How do they compare to previous years ions?


----------



## Kevin137 (May 5, 2013)

I have them, can't compare to previous years, as i used to wear Van Auras...

I found them extremely stiff, hard to get used to, and with very little cushioning. But now i have worn them 20-25 times, i love them...

Going to buy another pair .5 of a size smaller as well...

I wear thick socks in winter, but as spring approaches, i wear thin socks and found i am getting heal lift as a result...


----------



## chester (Mar 19, 2014)

*borton ions 2014*

Yes I agree to all that you commented on. I have the same issues.
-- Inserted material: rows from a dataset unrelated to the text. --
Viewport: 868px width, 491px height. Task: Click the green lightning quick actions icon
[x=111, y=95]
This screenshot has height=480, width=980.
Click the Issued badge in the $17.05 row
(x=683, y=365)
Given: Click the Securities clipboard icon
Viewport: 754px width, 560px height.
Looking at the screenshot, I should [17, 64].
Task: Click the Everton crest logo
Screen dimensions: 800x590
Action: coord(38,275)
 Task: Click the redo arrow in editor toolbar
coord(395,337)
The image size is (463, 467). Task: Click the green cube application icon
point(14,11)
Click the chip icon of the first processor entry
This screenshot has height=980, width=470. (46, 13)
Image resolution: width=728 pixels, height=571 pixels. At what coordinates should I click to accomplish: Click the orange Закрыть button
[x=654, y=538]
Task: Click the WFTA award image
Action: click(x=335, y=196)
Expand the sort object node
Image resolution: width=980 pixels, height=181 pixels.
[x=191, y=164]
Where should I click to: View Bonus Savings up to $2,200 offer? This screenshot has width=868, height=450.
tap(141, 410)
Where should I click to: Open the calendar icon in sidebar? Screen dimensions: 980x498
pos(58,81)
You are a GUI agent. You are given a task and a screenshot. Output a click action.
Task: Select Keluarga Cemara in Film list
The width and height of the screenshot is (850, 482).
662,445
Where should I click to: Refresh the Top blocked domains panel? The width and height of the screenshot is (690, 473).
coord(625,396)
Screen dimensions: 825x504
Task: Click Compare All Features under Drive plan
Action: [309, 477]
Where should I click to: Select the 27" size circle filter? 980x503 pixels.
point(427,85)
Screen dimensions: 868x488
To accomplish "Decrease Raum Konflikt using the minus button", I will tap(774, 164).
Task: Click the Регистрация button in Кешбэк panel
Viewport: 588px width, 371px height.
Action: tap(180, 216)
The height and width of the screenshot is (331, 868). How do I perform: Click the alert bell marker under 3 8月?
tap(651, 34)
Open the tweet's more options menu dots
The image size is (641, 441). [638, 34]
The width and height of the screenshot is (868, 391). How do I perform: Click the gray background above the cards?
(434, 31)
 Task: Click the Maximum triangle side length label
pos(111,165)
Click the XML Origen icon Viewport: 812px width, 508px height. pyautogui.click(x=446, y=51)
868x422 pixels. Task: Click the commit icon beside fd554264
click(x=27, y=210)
I used to love the ions. I switched from the 2012 ions to the 2014 model.
What I found was that they are more stiff, much less cushioning. made of plastic instead of cloth/leather which makes them cold and therefore your feet get colder. I do use thick socks though.
I am a bit disappointed!

Do you have cold feet problems as well?


----------



## Kevin137 (May 5, 2013)

No, i don't get cold feet as i use the proper socks... Hehe

Are you confusing cold feet with numbness from over tightening...???

If i over tighten them, then i get numb, try having them a little looser on the bottom, and don't do the insert so tight, you may just be surprised how much better you like the boots, the top, well that gets yanked tight, and i feel much better overall with the boots...


----------



## chester (Mar 19, 2014)

No I mean cold feet. Iv been wearing ions since 2008 and never had this issue.


----------



## tonicusa (Feb 27, 2008)

It blows my mind how Burton cheapens all of their products. They could make epic gear but they don't. All of their products have become cheaply made except for the most expensive AK gear and a few boards. Their socks are all garbage, well designed, cool looking but cheap materials. Their expensive merino wool socks are a joke, same thing with their base layers, most of their gloves etc. It's too bad really. They have great customer service, make some great bindings etc but you really have to watch what you buy from them, it's hit or miss.


----------



## twowheeled (Jan 1, 2014)

tonicusa said:


> It blows my mind how Burton cheapens all of their products. They could make epic gear but they don't. All of their products have become cheaply made except for the most expensive AK gear and a few boards. Their socks are all garbage, well designed, cool looking but cheap materials. Their expensive merino wool socks are a joke, same thing with their base layers, most of their gloves etc. It's too bad really. They have great customer service, make some great bindings etc but you really have to watch what you buy from them, it's hit or miss.


my 2013 ions were like that, complete garbage totally falling apart after 10 days on the hill. The boot softened up so much it was like a pathetic no name beginner boot. 

For 2014 they redesigned the toe box to be hard plastic and the whole boot is much stiffer, I think it's the same toe as my 2013 SLX actually. They redid the imprint 4 liner which also used to suck.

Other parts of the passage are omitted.